I love watching movies. A claim that until recently also meant I love going to the movies. But as I've grown older, I’m afraid the whole communal experience thing has begun to lose some of its appeal for me. Which is really too bad, timing-wise, since moviegoing has never been more user-friendly and tailored for customer satisfaction. Take, for example, those new-fangled, high-backed, individual armrest w/cupholder, semi-reclining stadium seats designed to accommodate the plush expanses of the American Big Gulp/Super-Size derrière.
Or the more-democratic return of reserved-seating, which, in my day, was exclusively a roadshow luxury afforded the elite (i.e., folks with social calendars and reliable babysitters). Concession stands, once just a place to buy popcorn, over-carbonated beverages, and DOTS™ candies to strew in the aisles for other patrons to step on; now offer a veritable food truck variety menu. And in many theaters, a real, live person comes out just before the film starts to remind patrons to turn off their phones--just like in the days of the silents when title cards reminded ladies to please remove their hats.
But over the years I’ve accepted the fact (my partner would say "embraced" is more like it) that I’ve become far too crabby and curmudgeonly for these tantalizing innovations in movie exhibition to exert much influence over my resistance to seeing films with an audience. In whatever graveyard one might find buried the ornate movie palaces of old...those with uniformed ushers and $1 souvenir programs; sneak previews that were actually a surprise; or double-features and open admission policies...there is where you’re likely to find what once made seeing movies in theaters so much fun for me: a youthful disinterest in monitoring the behavior of others.
On the other hand, what hasn’t changed a bit over the years is how much I love to talk about movies. When I was young, Saturdays meant my three sisters and I would spend entire afternoons at the local movie theater immersing ourselves in colorful worlds and lives far different from our own. Our method of prolonging the experience and making the movies last until the following Saturday—when, more than likely, we'd see the same exact double-bill again—would be to engage one another in discussion about the movies we’d just seen. In exhaustive, expansive detail.
Having to sit together in silence for long stretches of time in a dark theater left us fairly bursting with gab at the end of the day. Thus, no afternoon at the movies ever felt complete without the accompanying animated conversations we had on the bus ride home. We’d talk about the plot, which performances we liked, recount favorite scenes, recite passages of dialogue, and share with one another our varied, seldom intersecting, opinions on what we thought of the movie overall.
Due to there being so many of us, each having our own unique take on the same movie, I came to understand then what has remained true for me ever since: when someone shares their thoughts about a movie...their personal response to it, their critiques, their likes and dislikes...movies are so subjective, what is being relayed always reveals more about the individual speaking than it does about the film itself.
Unless talking about a film's aspect ratio or running time, little about movie discourse is ever objective. Claims of a film being either "good" or "bad"--even when those claims are from esteemed sources---are not statements of fact. Talking movies is an exercise in subjective observation, personal tastes, and individual aesthetics. But listening to an individual share their thoughts on a film not only affords an opportunity to learn something about the particular person; it also allows for the chance to experience a film from a fresh perspective. An experience that can call our attention to things we might not otherwise have noticed.
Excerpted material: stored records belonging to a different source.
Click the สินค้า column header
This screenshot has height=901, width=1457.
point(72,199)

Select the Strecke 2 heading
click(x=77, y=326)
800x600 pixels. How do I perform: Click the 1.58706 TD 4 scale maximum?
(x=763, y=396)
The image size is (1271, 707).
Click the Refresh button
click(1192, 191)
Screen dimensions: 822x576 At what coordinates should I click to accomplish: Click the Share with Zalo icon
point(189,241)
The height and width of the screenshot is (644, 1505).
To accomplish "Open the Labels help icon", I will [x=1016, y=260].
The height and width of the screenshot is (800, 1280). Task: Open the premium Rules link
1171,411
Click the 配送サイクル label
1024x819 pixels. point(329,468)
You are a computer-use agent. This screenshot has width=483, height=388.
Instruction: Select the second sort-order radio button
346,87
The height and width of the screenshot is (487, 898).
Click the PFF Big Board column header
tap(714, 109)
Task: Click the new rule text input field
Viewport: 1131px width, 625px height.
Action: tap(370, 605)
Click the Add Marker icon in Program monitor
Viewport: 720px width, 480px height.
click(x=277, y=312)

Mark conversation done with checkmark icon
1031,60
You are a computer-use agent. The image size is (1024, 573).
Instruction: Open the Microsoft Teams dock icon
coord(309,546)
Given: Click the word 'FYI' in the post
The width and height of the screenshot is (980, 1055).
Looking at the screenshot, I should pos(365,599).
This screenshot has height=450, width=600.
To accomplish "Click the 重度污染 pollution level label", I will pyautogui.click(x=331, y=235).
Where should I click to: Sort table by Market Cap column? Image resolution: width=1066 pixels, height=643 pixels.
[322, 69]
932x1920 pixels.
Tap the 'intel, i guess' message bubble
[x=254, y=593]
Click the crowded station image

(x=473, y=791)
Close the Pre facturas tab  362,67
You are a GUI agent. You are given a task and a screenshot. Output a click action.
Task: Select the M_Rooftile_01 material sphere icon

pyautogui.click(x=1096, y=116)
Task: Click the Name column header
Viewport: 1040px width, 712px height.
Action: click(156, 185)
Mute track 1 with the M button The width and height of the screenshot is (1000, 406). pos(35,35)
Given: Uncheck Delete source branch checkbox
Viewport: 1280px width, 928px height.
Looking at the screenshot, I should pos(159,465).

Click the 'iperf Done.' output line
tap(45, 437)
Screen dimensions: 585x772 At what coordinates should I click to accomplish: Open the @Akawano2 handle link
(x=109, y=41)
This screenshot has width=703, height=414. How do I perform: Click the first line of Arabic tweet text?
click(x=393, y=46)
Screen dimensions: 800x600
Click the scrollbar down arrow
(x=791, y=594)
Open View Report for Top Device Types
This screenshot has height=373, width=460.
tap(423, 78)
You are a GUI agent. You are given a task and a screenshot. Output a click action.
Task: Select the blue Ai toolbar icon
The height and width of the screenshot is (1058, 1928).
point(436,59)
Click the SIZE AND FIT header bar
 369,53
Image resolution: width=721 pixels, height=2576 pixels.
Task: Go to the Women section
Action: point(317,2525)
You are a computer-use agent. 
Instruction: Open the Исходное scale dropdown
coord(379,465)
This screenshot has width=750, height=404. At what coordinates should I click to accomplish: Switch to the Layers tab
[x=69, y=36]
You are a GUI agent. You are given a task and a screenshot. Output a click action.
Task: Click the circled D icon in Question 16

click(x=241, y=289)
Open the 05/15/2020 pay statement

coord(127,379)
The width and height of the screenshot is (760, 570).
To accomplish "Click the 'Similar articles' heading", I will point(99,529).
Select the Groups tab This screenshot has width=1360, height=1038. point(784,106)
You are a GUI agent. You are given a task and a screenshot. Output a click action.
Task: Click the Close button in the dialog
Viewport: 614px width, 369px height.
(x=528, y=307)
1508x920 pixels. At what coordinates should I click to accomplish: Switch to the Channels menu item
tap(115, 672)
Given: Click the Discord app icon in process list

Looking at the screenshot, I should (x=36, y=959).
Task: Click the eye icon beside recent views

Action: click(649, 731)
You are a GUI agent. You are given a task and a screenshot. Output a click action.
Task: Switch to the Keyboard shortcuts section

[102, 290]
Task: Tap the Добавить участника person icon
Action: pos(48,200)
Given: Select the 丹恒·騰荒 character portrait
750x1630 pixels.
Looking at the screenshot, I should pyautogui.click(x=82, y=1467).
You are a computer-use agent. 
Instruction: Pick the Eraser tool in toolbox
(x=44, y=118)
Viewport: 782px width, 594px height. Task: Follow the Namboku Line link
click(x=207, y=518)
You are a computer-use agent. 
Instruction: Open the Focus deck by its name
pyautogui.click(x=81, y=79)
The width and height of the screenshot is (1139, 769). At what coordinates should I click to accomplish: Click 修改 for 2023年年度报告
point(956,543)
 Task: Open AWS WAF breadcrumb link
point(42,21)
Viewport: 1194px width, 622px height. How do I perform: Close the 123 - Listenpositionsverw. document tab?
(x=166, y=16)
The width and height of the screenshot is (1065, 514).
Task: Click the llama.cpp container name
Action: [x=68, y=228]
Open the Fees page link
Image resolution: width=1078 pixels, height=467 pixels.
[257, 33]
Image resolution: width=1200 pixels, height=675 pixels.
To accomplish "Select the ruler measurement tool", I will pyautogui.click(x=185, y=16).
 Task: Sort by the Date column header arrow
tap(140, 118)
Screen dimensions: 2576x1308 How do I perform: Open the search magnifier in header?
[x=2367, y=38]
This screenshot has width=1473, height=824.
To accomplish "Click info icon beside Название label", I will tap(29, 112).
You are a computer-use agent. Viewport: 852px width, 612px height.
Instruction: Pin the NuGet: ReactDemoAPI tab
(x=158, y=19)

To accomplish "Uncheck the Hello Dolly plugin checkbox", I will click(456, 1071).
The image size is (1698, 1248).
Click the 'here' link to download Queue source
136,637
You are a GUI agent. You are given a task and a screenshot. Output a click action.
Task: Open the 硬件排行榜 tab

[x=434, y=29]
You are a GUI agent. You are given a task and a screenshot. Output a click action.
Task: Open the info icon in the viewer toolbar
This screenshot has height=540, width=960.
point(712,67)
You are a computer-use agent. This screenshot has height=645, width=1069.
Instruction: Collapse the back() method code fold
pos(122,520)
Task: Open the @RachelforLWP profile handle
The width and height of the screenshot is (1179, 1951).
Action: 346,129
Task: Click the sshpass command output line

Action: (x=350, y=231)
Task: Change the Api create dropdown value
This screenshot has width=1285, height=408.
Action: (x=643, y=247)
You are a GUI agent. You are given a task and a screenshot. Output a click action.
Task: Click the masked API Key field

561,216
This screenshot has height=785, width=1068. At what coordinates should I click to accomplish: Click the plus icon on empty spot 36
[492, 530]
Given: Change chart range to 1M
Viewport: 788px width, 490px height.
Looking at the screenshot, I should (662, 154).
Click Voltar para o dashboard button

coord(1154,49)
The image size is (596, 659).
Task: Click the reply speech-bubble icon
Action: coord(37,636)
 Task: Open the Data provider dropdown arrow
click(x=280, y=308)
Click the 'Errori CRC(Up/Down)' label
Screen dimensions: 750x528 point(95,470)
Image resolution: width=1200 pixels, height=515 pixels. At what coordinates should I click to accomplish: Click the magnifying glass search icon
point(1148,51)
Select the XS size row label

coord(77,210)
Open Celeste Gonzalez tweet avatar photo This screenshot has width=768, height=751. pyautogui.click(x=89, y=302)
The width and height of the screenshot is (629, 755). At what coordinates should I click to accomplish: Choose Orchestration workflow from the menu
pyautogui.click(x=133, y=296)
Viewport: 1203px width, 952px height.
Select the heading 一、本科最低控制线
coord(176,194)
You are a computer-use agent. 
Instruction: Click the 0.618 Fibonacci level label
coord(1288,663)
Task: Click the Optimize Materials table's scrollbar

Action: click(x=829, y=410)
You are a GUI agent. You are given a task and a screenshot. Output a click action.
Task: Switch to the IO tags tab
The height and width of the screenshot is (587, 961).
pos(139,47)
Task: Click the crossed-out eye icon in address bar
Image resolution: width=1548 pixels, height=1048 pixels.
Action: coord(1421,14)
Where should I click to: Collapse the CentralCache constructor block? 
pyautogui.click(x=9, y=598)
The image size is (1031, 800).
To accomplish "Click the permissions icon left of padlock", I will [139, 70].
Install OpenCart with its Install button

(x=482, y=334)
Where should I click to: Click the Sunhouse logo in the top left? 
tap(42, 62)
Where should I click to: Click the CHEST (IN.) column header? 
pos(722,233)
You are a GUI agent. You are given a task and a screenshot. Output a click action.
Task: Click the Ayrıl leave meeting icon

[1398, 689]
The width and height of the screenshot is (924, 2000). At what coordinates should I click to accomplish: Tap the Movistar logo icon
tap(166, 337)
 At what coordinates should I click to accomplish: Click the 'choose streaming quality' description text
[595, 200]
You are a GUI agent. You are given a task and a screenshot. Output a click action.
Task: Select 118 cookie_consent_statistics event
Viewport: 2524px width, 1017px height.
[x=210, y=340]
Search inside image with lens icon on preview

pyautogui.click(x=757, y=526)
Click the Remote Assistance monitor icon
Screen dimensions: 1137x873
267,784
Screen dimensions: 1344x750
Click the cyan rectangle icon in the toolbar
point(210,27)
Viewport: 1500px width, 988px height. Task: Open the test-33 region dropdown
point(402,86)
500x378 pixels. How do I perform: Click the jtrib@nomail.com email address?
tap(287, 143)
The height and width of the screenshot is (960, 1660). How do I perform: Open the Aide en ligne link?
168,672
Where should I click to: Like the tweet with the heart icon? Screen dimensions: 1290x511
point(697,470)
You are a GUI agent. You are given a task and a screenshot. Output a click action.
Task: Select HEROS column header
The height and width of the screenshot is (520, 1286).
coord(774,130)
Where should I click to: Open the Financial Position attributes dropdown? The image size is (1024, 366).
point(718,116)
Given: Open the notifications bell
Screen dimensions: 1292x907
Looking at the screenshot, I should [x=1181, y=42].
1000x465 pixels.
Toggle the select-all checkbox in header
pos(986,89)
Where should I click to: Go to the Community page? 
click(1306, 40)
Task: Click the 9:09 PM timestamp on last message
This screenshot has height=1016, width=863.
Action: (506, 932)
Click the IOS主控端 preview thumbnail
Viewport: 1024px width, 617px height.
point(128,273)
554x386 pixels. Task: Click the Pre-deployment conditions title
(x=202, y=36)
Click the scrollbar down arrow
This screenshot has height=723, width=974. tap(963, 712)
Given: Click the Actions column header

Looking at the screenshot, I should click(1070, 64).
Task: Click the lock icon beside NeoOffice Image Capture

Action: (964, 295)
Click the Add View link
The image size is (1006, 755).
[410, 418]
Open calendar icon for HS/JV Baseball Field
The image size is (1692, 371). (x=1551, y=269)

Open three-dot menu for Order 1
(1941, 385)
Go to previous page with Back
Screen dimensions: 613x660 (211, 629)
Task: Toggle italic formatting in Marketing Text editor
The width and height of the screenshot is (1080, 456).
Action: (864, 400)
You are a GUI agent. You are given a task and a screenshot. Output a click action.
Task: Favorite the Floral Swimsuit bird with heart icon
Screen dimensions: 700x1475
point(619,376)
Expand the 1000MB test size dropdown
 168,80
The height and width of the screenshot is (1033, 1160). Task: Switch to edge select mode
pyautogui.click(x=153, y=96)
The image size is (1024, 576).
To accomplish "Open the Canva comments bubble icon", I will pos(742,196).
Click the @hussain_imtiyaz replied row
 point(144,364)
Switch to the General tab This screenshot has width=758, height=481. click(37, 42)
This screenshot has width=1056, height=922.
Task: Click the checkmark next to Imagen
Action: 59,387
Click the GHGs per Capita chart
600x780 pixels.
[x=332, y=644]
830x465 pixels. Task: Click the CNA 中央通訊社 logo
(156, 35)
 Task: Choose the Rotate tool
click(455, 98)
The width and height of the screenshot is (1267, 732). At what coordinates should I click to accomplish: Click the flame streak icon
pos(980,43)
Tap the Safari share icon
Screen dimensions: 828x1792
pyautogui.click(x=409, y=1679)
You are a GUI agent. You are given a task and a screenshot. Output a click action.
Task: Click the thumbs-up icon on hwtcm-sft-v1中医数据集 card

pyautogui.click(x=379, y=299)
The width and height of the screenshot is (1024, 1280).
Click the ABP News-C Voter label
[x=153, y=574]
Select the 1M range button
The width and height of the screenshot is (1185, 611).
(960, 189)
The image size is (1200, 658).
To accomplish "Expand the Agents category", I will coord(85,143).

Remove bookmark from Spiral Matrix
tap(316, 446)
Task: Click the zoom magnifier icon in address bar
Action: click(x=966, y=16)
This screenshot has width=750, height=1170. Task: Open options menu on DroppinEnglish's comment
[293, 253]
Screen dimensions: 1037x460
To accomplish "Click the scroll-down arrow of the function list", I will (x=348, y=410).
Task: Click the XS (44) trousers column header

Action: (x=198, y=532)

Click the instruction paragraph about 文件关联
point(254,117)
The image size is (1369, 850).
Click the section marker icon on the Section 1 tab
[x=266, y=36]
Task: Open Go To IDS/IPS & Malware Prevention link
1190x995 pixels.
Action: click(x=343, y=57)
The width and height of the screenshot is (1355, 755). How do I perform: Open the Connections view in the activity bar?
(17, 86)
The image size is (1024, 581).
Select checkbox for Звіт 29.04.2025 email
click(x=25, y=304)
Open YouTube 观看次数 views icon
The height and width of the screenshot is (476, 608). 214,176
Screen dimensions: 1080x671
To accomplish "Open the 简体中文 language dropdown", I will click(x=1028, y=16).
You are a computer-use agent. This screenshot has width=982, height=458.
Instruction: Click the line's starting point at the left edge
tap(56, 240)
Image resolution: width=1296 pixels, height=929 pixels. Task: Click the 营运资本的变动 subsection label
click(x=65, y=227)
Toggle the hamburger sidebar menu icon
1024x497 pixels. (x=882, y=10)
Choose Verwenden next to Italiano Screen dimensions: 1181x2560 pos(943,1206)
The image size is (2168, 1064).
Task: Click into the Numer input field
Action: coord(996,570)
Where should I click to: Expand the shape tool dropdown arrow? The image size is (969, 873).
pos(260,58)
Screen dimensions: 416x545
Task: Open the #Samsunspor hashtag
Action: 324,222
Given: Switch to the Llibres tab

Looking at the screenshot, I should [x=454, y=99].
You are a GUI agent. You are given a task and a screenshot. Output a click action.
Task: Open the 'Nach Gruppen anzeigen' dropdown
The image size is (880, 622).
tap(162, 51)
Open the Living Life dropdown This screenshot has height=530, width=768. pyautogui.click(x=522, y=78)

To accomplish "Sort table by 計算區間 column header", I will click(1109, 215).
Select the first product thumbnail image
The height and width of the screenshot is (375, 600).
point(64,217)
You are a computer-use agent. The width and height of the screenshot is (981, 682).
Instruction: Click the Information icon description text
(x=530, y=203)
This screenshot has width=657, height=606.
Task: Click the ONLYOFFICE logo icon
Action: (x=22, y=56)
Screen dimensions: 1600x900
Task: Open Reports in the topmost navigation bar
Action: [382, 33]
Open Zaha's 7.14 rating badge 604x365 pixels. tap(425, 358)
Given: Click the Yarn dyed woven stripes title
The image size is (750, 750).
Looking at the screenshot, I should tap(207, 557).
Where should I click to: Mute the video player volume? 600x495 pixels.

"It is an impressively arrogant move to conclude that just because you don’t like something, it is empirically not good."   - Tina Fey 

Going to the Movies: Communal Act / Private Experience

My sisters and I were pretty good about not letting our differences of opinion get in the way, but that's not to say all was smooth sailing. Anyone with siblings will tell you that disagreeing on things—make that, everything—is a fact of life. The only reason our weekend post-movie confabs didn't habitually end in reenactments of that ladies' room scene in Valley of the Dolls is through the honing of certain skills. Each of us had to learn the fundamentals of tact, debate, listening, and not being judgmental when it came to other people's tastes. And let's not forget the all-important, knowing when to keep one’s yap shut.
Take, for instance, the time I managed to look both supportive and straight-faced while my eldest sister, after taking us to see The Beatles in A Hard Day’s Night (1964) for what must have been the 6th consecutive time, explained at length why George Harrison (his being “the quiet one” and all), never got as much attention as the others, and was, therefore, the only member of the Fab Four deserving of her lifelong devotion. 
Curious George: George Harrison in A Hard Day's Night (1964)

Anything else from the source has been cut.